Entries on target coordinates
※

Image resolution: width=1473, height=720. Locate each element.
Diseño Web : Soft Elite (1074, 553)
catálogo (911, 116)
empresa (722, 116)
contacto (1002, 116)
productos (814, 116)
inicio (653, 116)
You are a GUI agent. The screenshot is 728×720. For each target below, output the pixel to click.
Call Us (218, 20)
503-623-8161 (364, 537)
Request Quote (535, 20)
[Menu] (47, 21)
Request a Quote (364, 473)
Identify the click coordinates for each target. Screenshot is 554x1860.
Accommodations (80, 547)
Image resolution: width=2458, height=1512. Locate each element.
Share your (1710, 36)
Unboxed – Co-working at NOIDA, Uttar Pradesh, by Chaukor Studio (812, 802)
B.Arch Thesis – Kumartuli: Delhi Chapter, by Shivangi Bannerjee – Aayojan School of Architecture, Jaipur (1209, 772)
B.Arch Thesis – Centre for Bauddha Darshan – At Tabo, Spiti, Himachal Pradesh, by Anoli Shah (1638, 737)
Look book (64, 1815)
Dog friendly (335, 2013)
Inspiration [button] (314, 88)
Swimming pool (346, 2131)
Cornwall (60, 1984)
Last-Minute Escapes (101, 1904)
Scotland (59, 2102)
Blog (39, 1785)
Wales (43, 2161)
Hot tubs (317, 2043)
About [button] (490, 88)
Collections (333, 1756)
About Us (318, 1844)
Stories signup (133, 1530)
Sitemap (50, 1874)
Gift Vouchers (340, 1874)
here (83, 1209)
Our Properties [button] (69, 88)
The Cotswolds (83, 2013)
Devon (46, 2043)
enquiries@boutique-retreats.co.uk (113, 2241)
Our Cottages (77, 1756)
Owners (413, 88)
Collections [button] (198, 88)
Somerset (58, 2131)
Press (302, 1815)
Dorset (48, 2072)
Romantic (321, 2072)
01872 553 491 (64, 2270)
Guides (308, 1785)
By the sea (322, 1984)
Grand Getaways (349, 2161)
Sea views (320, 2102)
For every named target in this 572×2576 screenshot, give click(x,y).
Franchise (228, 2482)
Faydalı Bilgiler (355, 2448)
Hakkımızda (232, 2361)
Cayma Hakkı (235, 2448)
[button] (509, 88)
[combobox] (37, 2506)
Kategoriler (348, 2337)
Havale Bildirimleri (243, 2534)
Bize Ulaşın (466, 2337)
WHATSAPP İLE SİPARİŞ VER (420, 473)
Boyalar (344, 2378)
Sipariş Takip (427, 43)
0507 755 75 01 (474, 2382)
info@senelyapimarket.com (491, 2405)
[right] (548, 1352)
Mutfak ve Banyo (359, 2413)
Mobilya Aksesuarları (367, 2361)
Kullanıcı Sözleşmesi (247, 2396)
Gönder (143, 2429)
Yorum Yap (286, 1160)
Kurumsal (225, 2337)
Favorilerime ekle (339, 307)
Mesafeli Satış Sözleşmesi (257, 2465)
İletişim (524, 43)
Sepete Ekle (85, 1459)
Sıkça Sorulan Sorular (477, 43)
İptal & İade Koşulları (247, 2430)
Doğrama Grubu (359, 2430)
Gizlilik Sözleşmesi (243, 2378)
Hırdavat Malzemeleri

※

■ Set task
Please pull out every line of the listing above and reproduce each one verbatim, in order from the first line to the last.

■ Solution to this task
Image resolution: width=1473, height=720. Locate each element.
Diseño Web : Soft Elite (1074, 553)
catálogo (911, 116)
empresa (722, 116)
contacto (1002, 116)
productos (814, 116)
inicio (653, 116)
You are a GUI agent. The screenshot is 728×720. For each target below, output the pixel to click.
Call Us (218, 20)
503-623-8161 (364, 537)
Request Quote (535, 20)
[Menu] (47, 21)
Request a Quote (364, 473)
Identify the click coordinates for each target. Screenshot is 554x1860.
Accommodations (80, 547)
Image resolution: width=2458, height=1512. Locate each element.
Share your (1710, 36)
Unboxed – Co-working at NOIDA, Uttar Pradesh, by Chaukor Studio (812, 802)
B.Arch Thesis – Kumartuli: Delhi Chapter, by Shivangi Bannerjee – Aayojan School of Architecture, Jaipur (1209, 772)
B.Arch Thesis – Centre for Bauddha Darshan – At Tabo, Spiti, Himachal Pradesh, by Anoli Shah (1638, 737)
Look book (64, 1815)
Dog friendly (335, 2013)
Inspiration [button] (314, 88)
Swimming pool (346, 2131)
Cornwall (60, 1984)
Last-Minute Escapes (101, 1904)
Scotland (59, 2102)
Blog (39, 1785)
Wales (43, 2161)
Hot tubs (317, 2043)
About [button] (490, 88)
Collections (333, 1756)
About Us (318, 1844)
Stories signup (133, 1530)
Sitemap (50, 1874)
Gift Vouchers (340, 1874)
here (83, 1209)
Our Properties [button] (69, 88)
The Cotswolds (83, 2013)
Devon (46, 2043)
enquiries@boutique-retreats.co.uk (113, 2241)
Our Cottages (77, 1756)
Owners (413, 88)
Collections [button] (198, 88)
Somerset (58, 2131)
Press (302, 1815)
Dorset (48, 2072)
Romantic (321, 2072)
01872 553 491 (64, 2270)
Guides (308, 1785)
By the sea (322, 1984)
Grand Getaways (349, 2161)
Sea views (320, 2102)
For every named target in this 572×2576 screenshot, give click(x,y).
Franchise (228, 2482)
Faydalı Bilgiler (355, 2448)
Hakkımızda (232, 2361)
Cayma Hakkı (235, 2448)
[button] (509, 88)
[combobox] (37, 2506)
Kategoriler (348, 2337)
Havale Bildirimleri (243, 2534)
Bize Ulaşın (466, 2337)
WHATSAPP İLE SİPARİŞ VER (420, 473)
Boyalar (344, 2378)
Sipariş Takip (427, 43)
0507 755 75 01 (474, 2382)
info@senelyapimarket.com (491, 2405)
[right] (548, 1352)
Mutfak ve Banyo (359, 2413)
Mobilya Aksesuarları (367, 2361)
Kullanıcı Sözleşmesi (247, 2396)
Gönder (143, 2429)
Yorum Yap (286, 1160)
Kurumsal (225, 2337)
Favorilerime ekle (339, 307)
Mesafeli Satış Sözleşmesi (257, 2465)
İletişim (524, 43)
Sepete Ekle (85, 1459)
Sıkça Sorulan Sorular (477, 43)
İptal & İade Koşulları (247, 2430)
Doğrama Grubu (359, 2430)
Gizlilik Sözleşmesi (243, 2378)
Hırdavat Malzemeleri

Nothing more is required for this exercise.